About twenty thousand years ago, a certain number of the more erudite amongst the cave dwellers in Altamira, Spain came upon a crossroad. Rife with misunderstandings, the local community of fellow cavemen had degenerated into mere savages. It is at such times that the human mind chances upon ideas which, if not for more uninspired influences, change the course of history leaving posterity to grapple with the repercussions of such a move. The time had come – ideas needed preservation and documentation to avoid confusion. And to this effect, with a bowl of animal fat infused with blood, the world’s very first document was born. Little did he know that more than twenty millennia later, the great Utpal Dutta would recount this to an incredulous Dhritiman (Satyajit Ray’s Agantuk, 1991).
The purest story ever told – The Altamira Bison.
At about the same time across about four thousand kilometers of land and an ocean, in Bhimbetka, India, similar ideas were being put into practice. The French cavemen in Lascaux, not to be left too far behind pitched in as well, soon after.
Posterity has, since then invented the wheel and wings, learnt how to make fire and burn what it creates; learnt how to hunt – animals first, and soon afterwards, its own kin; to invent religion and destroy god. And after all of that, in a comfortable cubicle surrounded by personal memorabilia, a certain engineer rocked in felt chair, frowning. Hamlet would have understood his plight – suffering, as has been well documented, from recurring doubts as to the purpose of his existence. in this case, the well placed engineer – with a plum packet at the end of every month, an assured five year progress plan, a free for all pantry and last but not the least, the very comfortable felt chair – was disgruntled. With everything at his disposal, he wanted more. He wanted satisfaction from what he had made his profession.
Of course you know where this is leading to. “Follow your dreams and be fearless” – a cliché that is as hard to live up to, as it is to not follow at a certain point in life. Does the phrase “Midlife Crisis” ring any bells? Well, the option for the well placed engineer is thus simple – run after the dream of a wish fulfilled or regret, only to run after it later. The well placed engineer, choosing to be foolhardy (Or rather, reckless, immature, and completely shameless as society would have him believe) decides to give it all up. The decision which is only a mere thought, comes without a hiccup. And then gives way to fear. Suddenly, the world which had until then professed the importance of passion for an art, a science, a profession as the single most potent driving force in a human’s life, seems to be in a mood to discourage him; the ones with the “best intentions” are often prone to come close to the man and question his decision and prove, with Machiavellian dexterity, the fault in his best laid plans.
Yesterday, the very same well placed engineer chanced upon a piece on one of those sites that provide unsolicited advice and unsought entertainment. It pointed out the need to distinguish among those who dream and those who live it. Most importantly, it stressed upon the need for both types of people for the world to function. It urged the well placed engineer to look around at overworked colleagues who were satisfied with their harrowing jobs, stressing the need to distinguish between them and himself. They are satisfied with their professions, he is not. so, he needs to make a change. And nothing could be closer to the truth. A person who has gained everything and faces the possibility of losing all, has everything to lose. Human beings live for comfort. And passion does not provide comfort. Well, at least not at the very outset.
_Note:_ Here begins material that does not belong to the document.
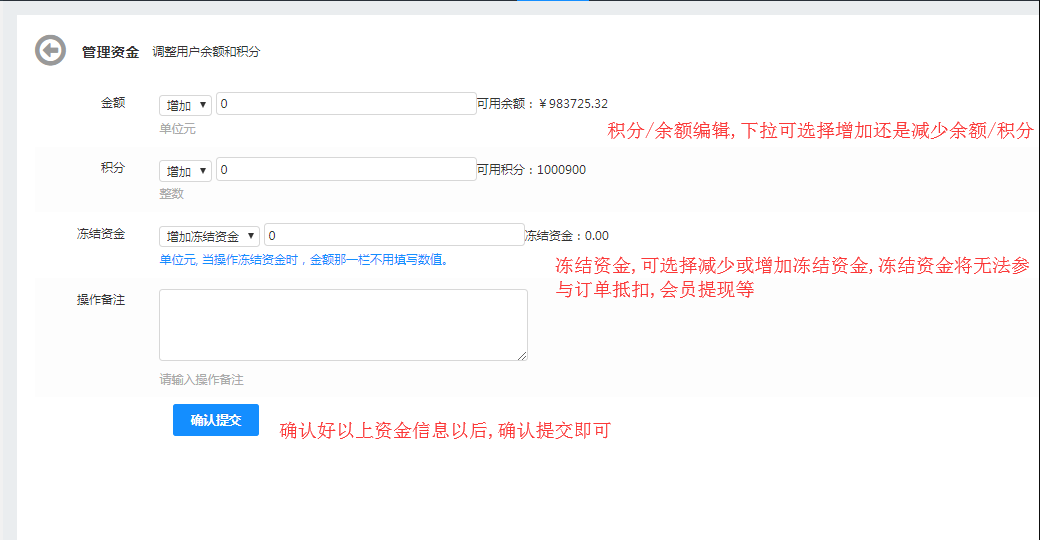Click the 可用余额 ¥983725.32 text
The well placed engineer wanted, like the academics-among-cavemen at Lascaux, to tell stories, being completely aware of the results of such a step. And now, as he sits in a classroom staring out, he looks back, not without any misgivings. The well placed days are now long gone. The early morning rush into the seething mass of motorised rodents has been replaced by a later, yet similar circumstance. Grey clouds still do throw a spanner into the works. The streets are just as crowded, the air just as unclean, the people just as obstinate. The Municipal department still boasts an unparalleled track record of failure. The city, remains an oven. But for perhaps the first time in his life, the well placed engineer stares out of the window only to turn his eyes inside. For the first time in his life, does the story of his life share the same fiery blood as that lone bison on the walls of Altamira.
With the fear of the unknown, he gets closure. Now, all he can do, is tell stories.
Leaving comfort is not easy. It’s impossible. Making yourself comfortable. Well, that’s not too hard!
Man finds escape, and reality in stories. The storyteller has to only keep his eyes and ears open; his heart forgiving, and speak on behalf of the ones that need to be spoken of – the characters.